Задание |
Выпишите из текста об отставке Ермолова без изменений фрагмент, который начинается со слов, содержащих «XLV. ПОСЛЕДНИЕ ГОДЫ», и заканчивается словами «Непобедимой русской рати.».

Исходный текст |
Между тем император, тщетно ожидая более категорических донесений Дибича, уже перестал, насколько можно -судить по его действиям, вполне доверять его беспристрастию и готовности без всяких видов исполнить его волю, и письмом от двадцать седьмого марта сам разрешил все недоумения и вопросы. “Я снова убедился,– писал он,– в полной невозможности оставить дело в прежнем положении, то есть видеть вас и Паскевича вне этого края, а следовательно, себя, отданного на жертву недоумениям, беспокойствам и так далее, как это было по командировки вашей и Паскевича. Я радуюсь, что дал назначение Паскевичу, ибо я вижу из вашего письма, что если мой выбор остановится на нем, вы не считаете необходимым продлить ваше отсутствие”... Вместе с этим косвенным отзывом Дибича в Петербург государь уведомлял его: “Паскевича я приказом завтрашнего числа назначаю вместо Ермолова, со всеми его правами... Уполномочиваю вас,– говорит он далее,– удалить Мадатова, Вельяминова, одним словом, всех лиц, коих вы признаете вредными”.
Государь позаботился и о том, чтобы все сделалось спокойно. “Только без шума и скандала,– писал он,– я воспрещаю всякое оскорбление самым положительным образом и делаю вас всех в том ответственными; пусть все совершится в порядке, с достоинством и согласно точному порядку службы”.
Дибичу оставалось теперь только исполнить волю императора. Но он предвидел ранее исход этого дела, поняв наконец, какое полное доверие питает государь к Паскевичу, и высочайшее повеление двадцать седьмого марта застало уже совершившиеся факты. По странному стечению обстоятельств, двадцать восьмого числа, в тот самый день, когда в Петербурге печатался приказ о назначении Паскевича, в Тифлисе Дибич имел серьезные объяснения с Ермоловым по этому же самому предмету и объявил ему высочайшую волю об отозвании его в Россию.
Двадцать восьмого марта 1827 года Ермолов сошел со сцены кавказских войн.
XLV. ПОСЛЕДНИЕ ГОДЫ ЕРМОЛОВА [15]
Пред ним, за ним нет пышных титл,
Не громок он средь гордой знати,
Но за него усердный глас молитв
Непобедимой русской рати.
Жуковский (“К портрету Ермолова”)
Ермолов сошел с политической сцены в самую цветущую пору своей жизни, когда ему не было и пятидесяти лет от роду. Первые шаги в жизни частным человеком были чрезвычайно тяжелы. Как характер высокий и благородный, он принял высочайшее решение о его замещении Паскевичем “с величайшей покорностью, без малейшего изъявления неудовольствия или ропота”, как писал о том государю Дибич. И однако же, несмотря на категорическое запрещение императором малейших оскорблений ему со стороны Паскевича, его удаление с блестящего поприща славы и незабвенных заслуг пред отечеством не обошлось без оскорблений. Когда он, уже уволенный от должности, оставался еще в Тифлисе, приводя в порядок свои дела, Дибич, по свидетельству Погодина, прямо советовал ему поспешить с отъездом, так как Паскевич мог сделать ему неприятность, и Ермолов уехал.

Предоставленные записи |
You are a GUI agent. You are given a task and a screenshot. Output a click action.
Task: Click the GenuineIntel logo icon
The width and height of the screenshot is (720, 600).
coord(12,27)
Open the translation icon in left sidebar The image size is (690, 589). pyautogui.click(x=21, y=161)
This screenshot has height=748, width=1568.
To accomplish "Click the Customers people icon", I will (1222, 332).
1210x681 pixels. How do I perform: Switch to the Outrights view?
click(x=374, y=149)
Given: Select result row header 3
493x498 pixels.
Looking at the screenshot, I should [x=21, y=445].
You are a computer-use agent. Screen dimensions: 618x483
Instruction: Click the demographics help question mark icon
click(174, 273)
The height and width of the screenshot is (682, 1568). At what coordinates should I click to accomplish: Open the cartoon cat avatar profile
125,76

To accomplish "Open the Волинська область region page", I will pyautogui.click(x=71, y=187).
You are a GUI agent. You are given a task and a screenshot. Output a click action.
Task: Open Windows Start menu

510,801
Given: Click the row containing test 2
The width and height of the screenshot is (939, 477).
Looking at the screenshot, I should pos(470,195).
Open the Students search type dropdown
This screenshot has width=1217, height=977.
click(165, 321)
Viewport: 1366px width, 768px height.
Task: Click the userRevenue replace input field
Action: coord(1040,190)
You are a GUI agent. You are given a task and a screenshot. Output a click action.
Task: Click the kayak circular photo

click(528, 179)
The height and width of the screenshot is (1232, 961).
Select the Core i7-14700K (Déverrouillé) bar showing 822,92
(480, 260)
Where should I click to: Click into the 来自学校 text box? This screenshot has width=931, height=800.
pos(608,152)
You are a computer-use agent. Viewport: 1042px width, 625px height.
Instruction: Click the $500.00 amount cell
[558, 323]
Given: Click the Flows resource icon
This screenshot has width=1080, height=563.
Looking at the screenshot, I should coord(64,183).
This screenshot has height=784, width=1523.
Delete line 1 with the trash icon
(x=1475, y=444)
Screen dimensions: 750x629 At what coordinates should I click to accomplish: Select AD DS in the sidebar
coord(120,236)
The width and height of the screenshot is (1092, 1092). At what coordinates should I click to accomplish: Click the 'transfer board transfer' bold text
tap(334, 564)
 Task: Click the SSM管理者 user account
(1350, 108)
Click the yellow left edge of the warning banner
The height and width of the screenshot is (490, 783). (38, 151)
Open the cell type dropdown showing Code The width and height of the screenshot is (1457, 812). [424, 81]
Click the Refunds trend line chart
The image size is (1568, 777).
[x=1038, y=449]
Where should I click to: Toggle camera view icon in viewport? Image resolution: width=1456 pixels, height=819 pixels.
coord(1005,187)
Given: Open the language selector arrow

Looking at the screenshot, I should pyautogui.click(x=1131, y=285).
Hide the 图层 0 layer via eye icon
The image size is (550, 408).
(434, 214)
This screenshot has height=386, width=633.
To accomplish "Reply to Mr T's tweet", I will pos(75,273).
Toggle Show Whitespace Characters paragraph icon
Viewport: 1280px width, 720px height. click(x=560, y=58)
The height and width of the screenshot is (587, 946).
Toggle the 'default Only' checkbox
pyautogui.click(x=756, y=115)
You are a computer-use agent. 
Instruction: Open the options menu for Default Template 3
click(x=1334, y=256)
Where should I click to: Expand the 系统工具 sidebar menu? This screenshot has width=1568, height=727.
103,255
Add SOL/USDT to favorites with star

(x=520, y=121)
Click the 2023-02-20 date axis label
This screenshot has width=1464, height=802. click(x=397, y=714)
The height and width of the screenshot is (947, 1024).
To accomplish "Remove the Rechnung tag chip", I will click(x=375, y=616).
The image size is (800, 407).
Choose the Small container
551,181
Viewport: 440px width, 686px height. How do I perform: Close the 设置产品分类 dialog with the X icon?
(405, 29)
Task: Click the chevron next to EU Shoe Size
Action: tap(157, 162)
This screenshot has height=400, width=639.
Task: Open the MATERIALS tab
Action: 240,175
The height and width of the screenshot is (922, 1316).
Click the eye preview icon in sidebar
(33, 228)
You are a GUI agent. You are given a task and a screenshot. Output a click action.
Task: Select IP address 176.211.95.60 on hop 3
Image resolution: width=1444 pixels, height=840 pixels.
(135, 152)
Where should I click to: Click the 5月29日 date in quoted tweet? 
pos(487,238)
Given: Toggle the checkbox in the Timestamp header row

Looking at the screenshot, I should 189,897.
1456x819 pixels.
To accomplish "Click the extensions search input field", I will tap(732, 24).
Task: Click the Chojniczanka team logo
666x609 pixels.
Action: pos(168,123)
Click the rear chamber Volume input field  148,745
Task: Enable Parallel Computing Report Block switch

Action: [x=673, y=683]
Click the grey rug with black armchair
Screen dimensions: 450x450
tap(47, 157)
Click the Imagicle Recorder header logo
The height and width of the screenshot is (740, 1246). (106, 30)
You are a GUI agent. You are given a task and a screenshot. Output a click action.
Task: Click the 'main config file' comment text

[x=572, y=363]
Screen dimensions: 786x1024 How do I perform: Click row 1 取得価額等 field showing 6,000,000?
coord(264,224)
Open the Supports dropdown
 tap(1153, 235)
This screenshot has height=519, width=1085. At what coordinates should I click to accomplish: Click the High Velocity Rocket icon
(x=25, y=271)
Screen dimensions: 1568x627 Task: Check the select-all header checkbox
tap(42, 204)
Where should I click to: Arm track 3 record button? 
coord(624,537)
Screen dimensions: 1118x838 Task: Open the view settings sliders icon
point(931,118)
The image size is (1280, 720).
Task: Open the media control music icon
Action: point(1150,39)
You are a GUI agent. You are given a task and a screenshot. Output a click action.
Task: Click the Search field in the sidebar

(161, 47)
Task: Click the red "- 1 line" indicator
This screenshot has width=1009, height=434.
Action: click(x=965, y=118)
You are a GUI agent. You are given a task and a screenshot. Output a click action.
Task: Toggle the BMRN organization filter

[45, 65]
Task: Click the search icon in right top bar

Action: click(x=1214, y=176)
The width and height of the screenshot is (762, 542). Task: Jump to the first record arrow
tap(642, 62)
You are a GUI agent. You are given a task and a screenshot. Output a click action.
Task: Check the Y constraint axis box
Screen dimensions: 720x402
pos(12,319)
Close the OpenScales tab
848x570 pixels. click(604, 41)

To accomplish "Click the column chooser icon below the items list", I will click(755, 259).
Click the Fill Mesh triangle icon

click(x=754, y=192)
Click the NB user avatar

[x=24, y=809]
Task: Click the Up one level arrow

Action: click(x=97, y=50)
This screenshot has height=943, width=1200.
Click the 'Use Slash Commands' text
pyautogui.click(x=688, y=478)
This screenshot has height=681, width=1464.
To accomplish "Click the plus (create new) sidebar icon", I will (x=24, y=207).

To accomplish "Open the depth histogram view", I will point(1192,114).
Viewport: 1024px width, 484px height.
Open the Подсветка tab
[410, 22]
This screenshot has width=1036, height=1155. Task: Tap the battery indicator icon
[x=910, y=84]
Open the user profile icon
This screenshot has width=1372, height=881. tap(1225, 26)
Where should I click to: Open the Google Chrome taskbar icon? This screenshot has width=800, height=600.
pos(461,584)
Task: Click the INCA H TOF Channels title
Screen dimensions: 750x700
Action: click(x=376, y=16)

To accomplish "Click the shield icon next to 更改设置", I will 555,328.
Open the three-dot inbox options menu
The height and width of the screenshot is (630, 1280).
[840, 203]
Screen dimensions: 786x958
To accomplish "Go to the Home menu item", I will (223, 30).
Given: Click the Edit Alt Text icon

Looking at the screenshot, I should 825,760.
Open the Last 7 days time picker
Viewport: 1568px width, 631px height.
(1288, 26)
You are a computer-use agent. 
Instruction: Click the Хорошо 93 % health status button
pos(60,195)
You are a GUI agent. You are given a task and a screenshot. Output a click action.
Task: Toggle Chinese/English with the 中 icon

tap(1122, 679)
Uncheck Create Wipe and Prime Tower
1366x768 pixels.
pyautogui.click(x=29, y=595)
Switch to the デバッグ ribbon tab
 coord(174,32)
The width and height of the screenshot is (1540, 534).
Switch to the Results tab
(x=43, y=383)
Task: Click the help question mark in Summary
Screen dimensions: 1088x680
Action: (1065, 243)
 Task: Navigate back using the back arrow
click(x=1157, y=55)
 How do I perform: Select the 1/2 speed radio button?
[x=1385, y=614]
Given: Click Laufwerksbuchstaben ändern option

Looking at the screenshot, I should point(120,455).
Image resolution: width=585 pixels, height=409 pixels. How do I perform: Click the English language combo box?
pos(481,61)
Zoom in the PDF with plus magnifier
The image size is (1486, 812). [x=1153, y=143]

Ответ ниже |
XLV. ПОСЛЕДНИЕ ГОДЫ ЕРМОЛОВА [15]
Пред ним, за ним нет пышных титл,
Не громок он средь гордой знати,
Но за него усердный глас молитв
Непобедимой русской рати.